HR 45 Editorial

by Christina Thompson

Last year at AWP Harvard Review celebrated its twenty-first birthday, and in honor of our maturity we embarked on two new projects. The first, useful though not terribly sexy, was the compilation of an index. There has never been a proper index for Harvard Review, and in the days before JSTOR and other databases there was no way to locate anything except to pull volumes randomly off the shelves until you found whatever it was you were looking for. For years this is what we did. Of course, Google, the Internet, and the databases have changed things, but still we dreamt of a complete and searchable native index all our own. This capacity was one of our primary goals in designing a new website, and very soon now, thanks to our hard-working intern Silvia Golumbeanu, all the data from the back issues will have been added and we will have a searchable database of everything ever published in Harvard Review at harvardreview.org.

Our second project also grows out of a long-term aspiration, this time for an anthology. We began inching toward this goal some years ago with a “From the Archives” feature online which showcases selections from our back issues which are stylistically or thematically linked. One of my favorite entries features a pair of stories about old ladies—as represented by “In the Pines” by Kevin Moffett from HR 34 and “The Hands of Lady Jane Grey” by the New Zealand writer Elizabeth Smither from HR 21. Using these as a starting point, we have compiled a sort of “Ages of Man” anthology: stories and poems of childhood, adolescence, midlife, and old age, to be published as an e-book in 2015.

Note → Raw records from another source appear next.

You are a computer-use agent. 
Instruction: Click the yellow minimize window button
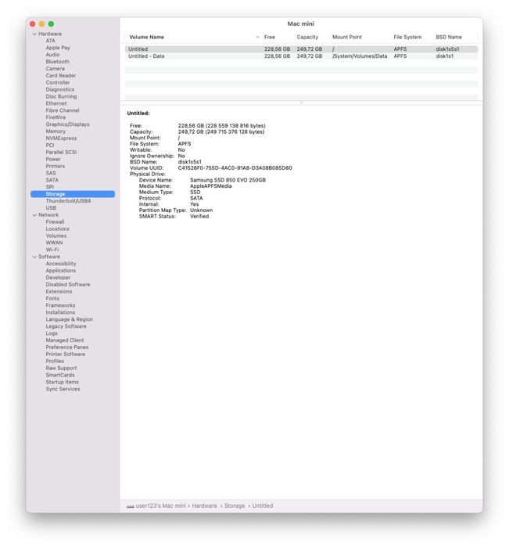pos(42,24)
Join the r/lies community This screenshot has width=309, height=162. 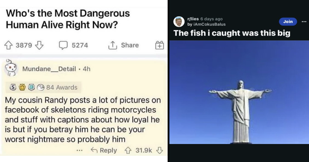point(288,22)
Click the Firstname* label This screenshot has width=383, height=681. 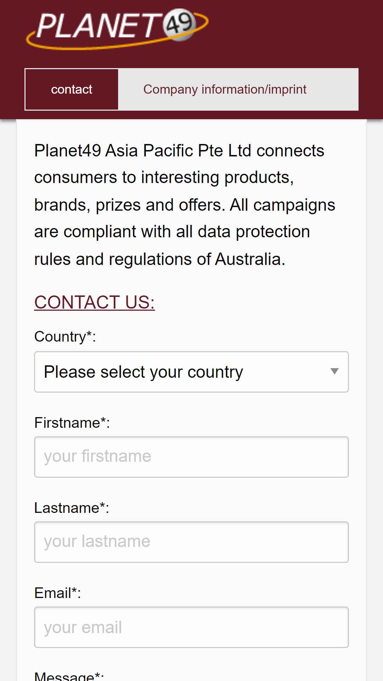72,423
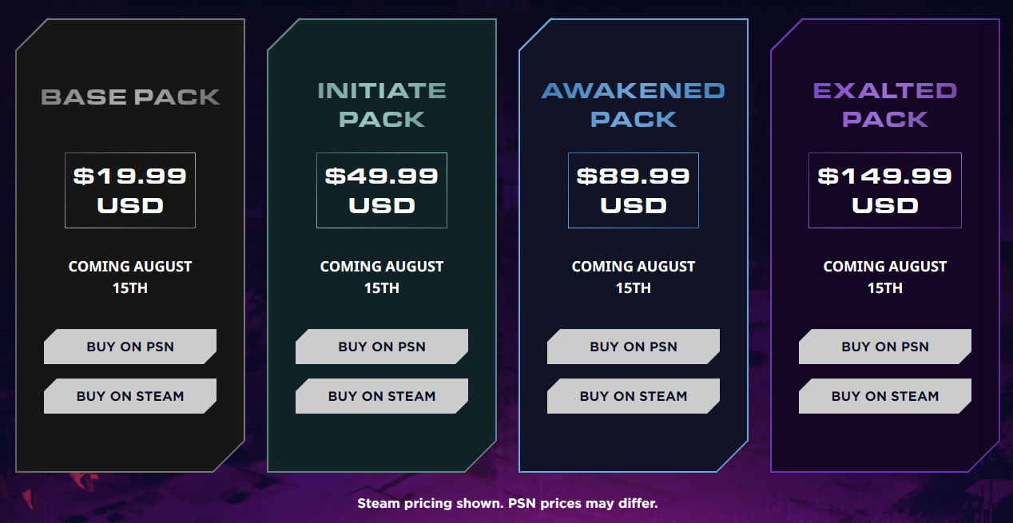Click Awakened Pack's Coming August 15th text
Viewport: 1013px width, 523px height.
634,277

A funny thing happened as we worked our way through the back issues in search of material for this collection. We found that, although we had a surplus of material for some stages of life, there was almost nothing for others. For example, we found very few poems about childhood, and those mostly from the parents’ point of view. Of adolescents, on the other hand, we have many. We also have a large number of pieces about marriage—but even more about divorce. And, although there are fewer stories about old age than I had imagined, there is an absolute plethora of poems about death.

Whether this means something about our taste here at Harvard Review or something much more general about Fit Subjects for Literature, I could not say. But the process of thinking about writing in this rather narrow way (what age of life is this story or poem about?) has temporarily affected my thinking and I couldn’t help noticing how many pieces about marriage the current issue contains. There is Eileen Pollack’s witty and caustic “Women’s Tissues,” with its portrait of marriage to a charming narcissist; Cate Marvin’s dark and clever “My First Husband Was My Last”; Kathryn Starbuck’s “Where Is My Wife?”—“My husband had a wife. / And I was his. I helped / him when he needed to / die because I was his. / Now where is my wife?”; and, as a sort of kinder, gentler counterpoint to these, Scott Nadelson’s beleagured husband’s tale in “The Measure of a Man.”

Like the website, the anthology has added to our workload here at Harvard Review, and I want to acknowledge the efforts of our acting managing editor, M. R. Branwen, without whose determination the anthology project would still be on the drawing board. I also want to welcome back our visual arts editor, Judith Larsen, after a hiatus. A list of the visual artists appearing in Harvard Review on Judith’s watch speaks for itself: Richard Diebenkorn, Kara Walker, Gerhard Richter, Jasper Johns, Louise Bourgeois, William Kentridge, Cy Twombly—the list goes on and on. Her wonderful visual imagination and excellent eye, not to mention her incredible attention to detail, have been impossible to replicate in her absence and we are simply thrilled to have her back.